NEW YORK – There is richness in Allen Iverson’s gravelly baritone voice that is at odds with his current situation.
Inside Manhattan’s refined St. Regis hotel on Friday, nothing – superficially at least – appeared amiss with Iverson: A sparkling watch encircled his left wrist, a gold chain dangled from his neck, and charm oozed from each word.
It wasn’t until Iverson, 35, stood and posed with his newest jersey, one belonging not to an NBA team, but to Besiktas of the Turkish Basketball League, that the moment truly came into focus.
Iverson is no longer an NBA star.
Iverson is no longer considered one of the world’s best players.

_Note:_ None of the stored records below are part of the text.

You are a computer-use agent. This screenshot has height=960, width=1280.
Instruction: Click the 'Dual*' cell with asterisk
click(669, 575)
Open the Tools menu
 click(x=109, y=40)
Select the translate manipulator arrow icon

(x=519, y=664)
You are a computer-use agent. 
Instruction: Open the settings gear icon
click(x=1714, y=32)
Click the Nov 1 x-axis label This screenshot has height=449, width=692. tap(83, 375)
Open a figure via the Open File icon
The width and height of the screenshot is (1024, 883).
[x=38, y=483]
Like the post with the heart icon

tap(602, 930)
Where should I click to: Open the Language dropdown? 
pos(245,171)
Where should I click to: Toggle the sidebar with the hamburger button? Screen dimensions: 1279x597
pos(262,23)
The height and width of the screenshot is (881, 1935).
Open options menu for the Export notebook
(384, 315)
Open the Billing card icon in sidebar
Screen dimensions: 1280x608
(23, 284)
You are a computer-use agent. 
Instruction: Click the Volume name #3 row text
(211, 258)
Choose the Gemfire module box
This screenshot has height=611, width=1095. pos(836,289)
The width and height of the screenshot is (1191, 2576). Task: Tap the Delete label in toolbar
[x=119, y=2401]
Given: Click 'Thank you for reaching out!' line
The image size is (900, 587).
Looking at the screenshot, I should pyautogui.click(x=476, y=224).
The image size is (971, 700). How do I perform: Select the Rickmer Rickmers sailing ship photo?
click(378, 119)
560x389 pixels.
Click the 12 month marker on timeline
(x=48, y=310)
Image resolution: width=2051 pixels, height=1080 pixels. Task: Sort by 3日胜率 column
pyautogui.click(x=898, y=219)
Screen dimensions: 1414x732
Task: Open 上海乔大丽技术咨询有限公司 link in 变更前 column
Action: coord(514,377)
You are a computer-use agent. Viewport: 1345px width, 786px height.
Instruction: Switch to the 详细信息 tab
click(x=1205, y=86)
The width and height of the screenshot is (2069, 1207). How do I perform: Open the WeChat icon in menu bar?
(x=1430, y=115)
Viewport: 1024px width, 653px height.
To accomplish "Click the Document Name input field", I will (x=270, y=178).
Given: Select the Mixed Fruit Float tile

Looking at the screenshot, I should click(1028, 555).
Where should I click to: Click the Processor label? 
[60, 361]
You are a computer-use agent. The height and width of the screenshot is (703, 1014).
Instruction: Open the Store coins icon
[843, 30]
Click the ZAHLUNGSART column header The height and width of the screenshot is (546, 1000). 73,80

Iverson will now be headlining in Europe, signed for two years and $4 million to play for a club that plays its home games at BJK Akatlar Arena, capacity 3,200, located in the heart of Istanbul.
Yes, Iverson’s voice is still reminiscent of his glory years, but those days are quickly fading in the rearview mirror.
For 14 seasons, 10-plus with the 76ers, Iverson toured NBA arenas and dazzled with his killer crossover and never-say-die attitude. He was the 2001 NBA MVP, led that year’s Sixers to the NBA Finals, and appeared in 11 NBA All-Star Games.